Вряд ли бы при архиепископе Илиодоре, имя которого было далеко известно за пределами пермской земли, осмелились поступить так с игуменьей Марфой, как поступили ныне. Преемник покойного Илиодора архимандрит Иосаф был слабоволен, нерешителен. В разговорах с особами, стоявшими выше его по служебному положению, он всегда волновался и говорил подчас не то, что нужно, а то и вообще терял дар речи. Ему ли было возражать или, не дай бог, противиться авантажному, барственному московскому думному дворянину Авксентьеву, прибывшему с именным указом царя и патриарха.
Свои дела вокруг обители и внутри нее Авксентьев начал с того, что велел выставить у главного входа и всех боковых дверей крепкую стражу. Дабы ни сама Марфа, ни многочисленные жалельщики ее не только бы не вели разговоры, но и вообще не виделись бы друг с другом.
Это сразу же вызвало шум, недовольство, и уже назавтра к Авксентьеву пошли люди: пермские дворяне, стрелецкие сотники, купцы и прочий городской люд. Все они просили об одном: отпустить, не чинить препонов игуменье Марфе, которую чтили и в городе, и в дальней и ближней округе за мудрость, доброе и отзывчивое сердце и за добрые тож дела, которых на счету Марфы было немало.
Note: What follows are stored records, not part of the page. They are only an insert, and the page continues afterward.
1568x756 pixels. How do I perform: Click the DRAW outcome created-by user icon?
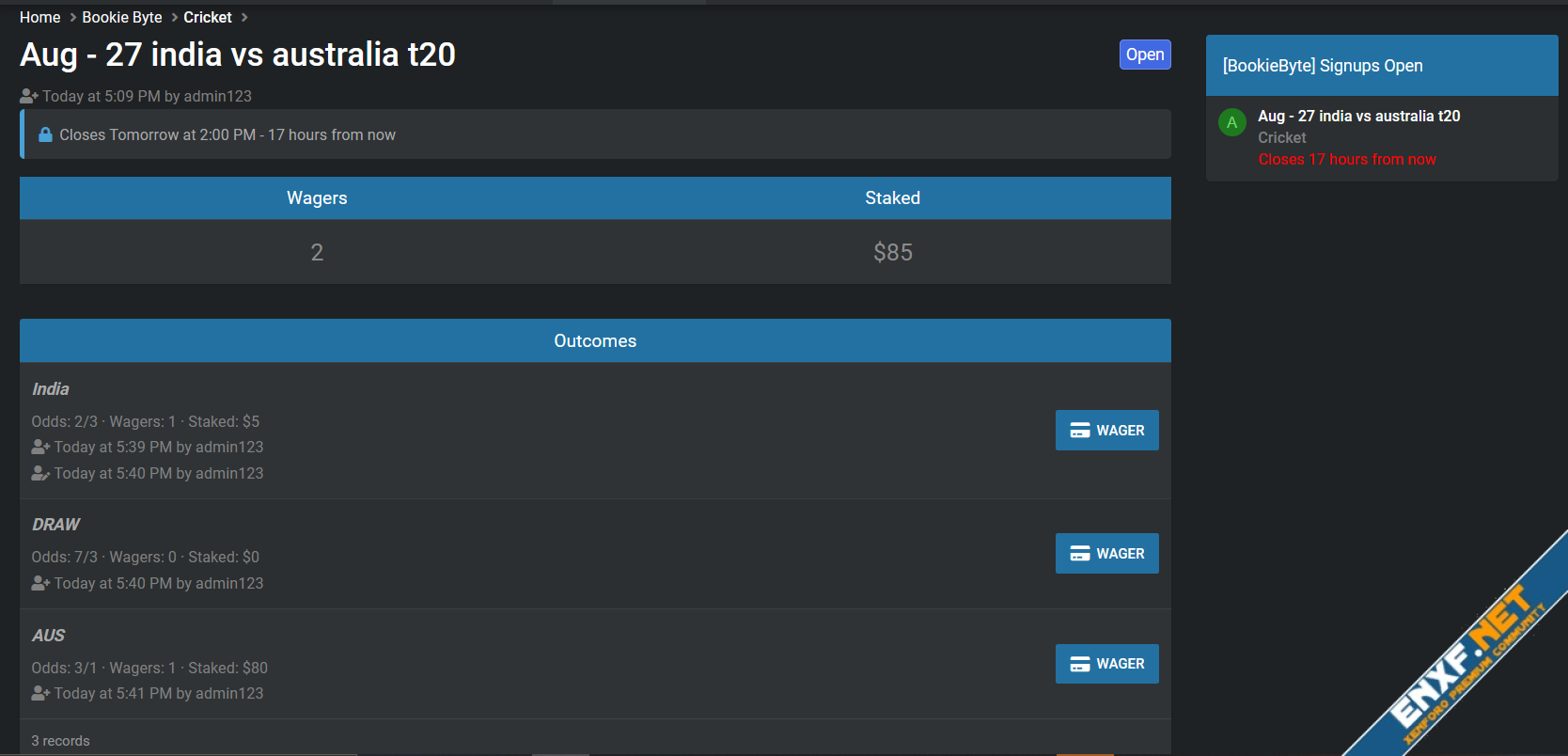(40, 583)
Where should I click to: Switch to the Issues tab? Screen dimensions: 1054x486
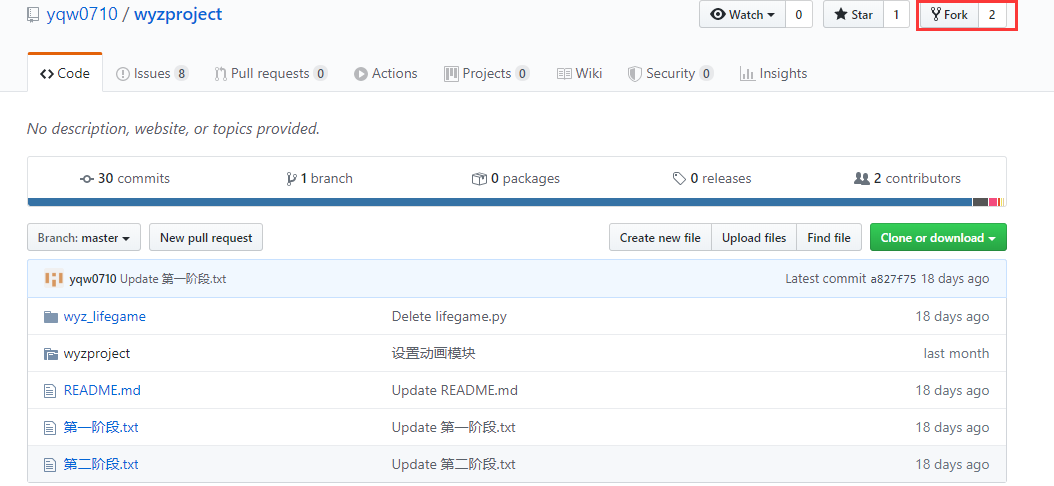point(151,73)
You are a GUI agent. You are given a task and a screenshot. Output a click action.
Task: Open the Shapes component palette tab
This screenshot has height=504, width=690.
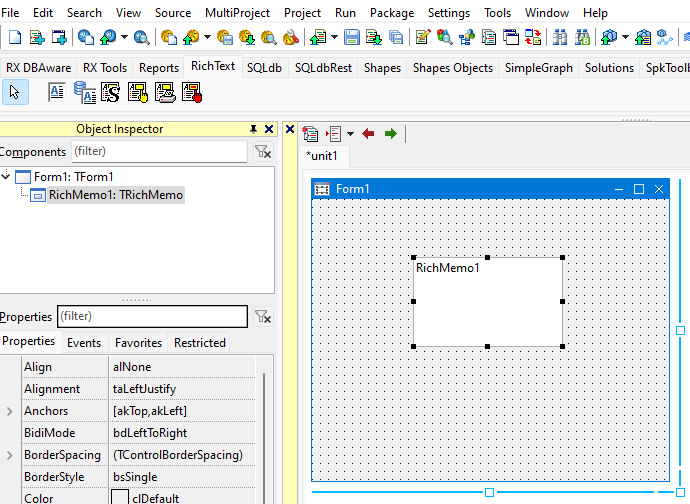(x=382, y=68)
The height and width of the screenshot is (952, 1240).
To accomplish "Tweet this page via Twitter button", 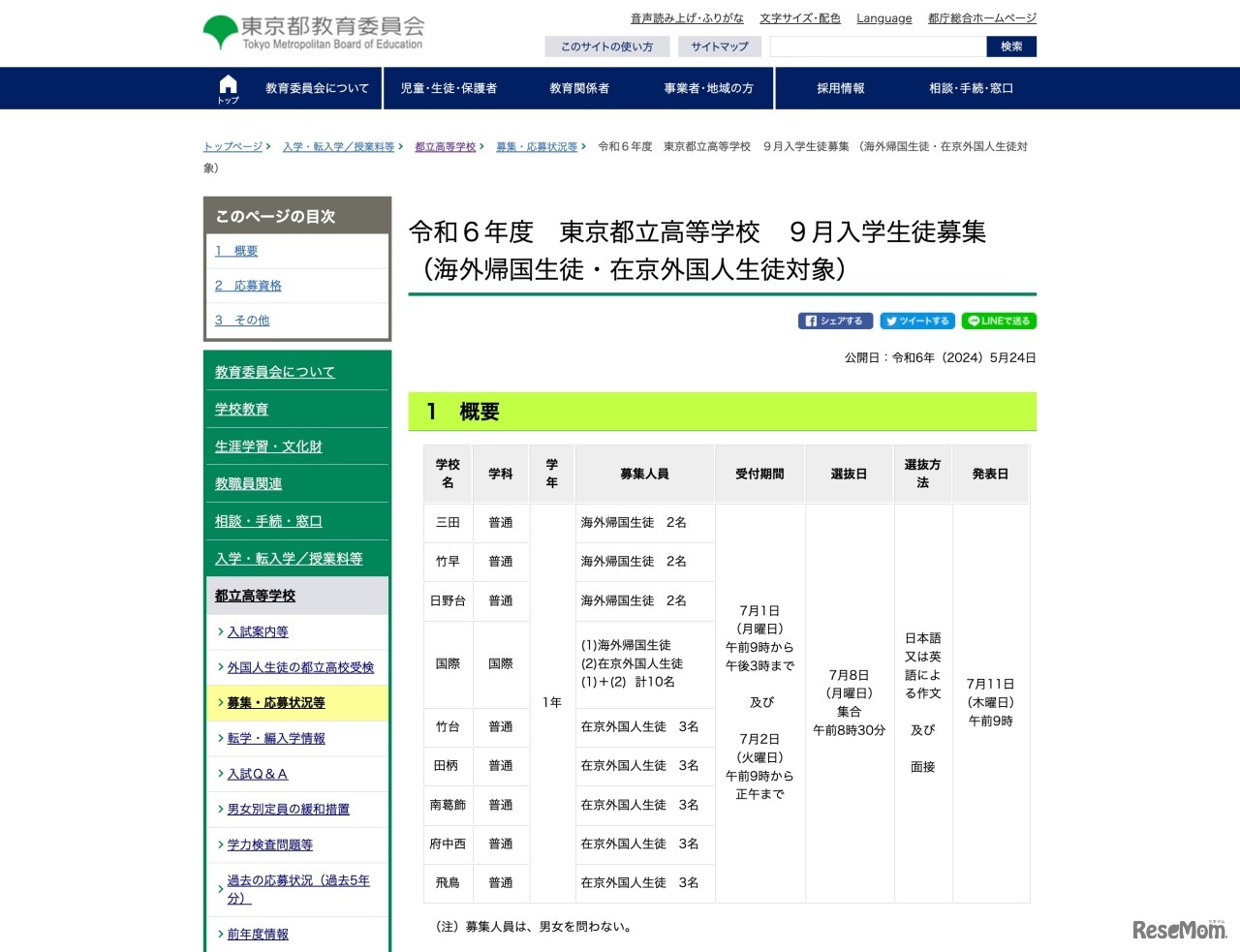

Авксентьев поначалу принимал посетителей, манерничал, важничал, потом вообще велел никого не пускать, чем еще больше обозлил людей, почти сплошь сочувствующих Марфе.
— Вот оно каково ноне посланцы-то московски творят: игуменью-праведницу, истую молитвенницу за грехи наши за караулом держать дерзнули!.. — слышалось в толпе, собравшейся у красного крыльца воеводского подворья.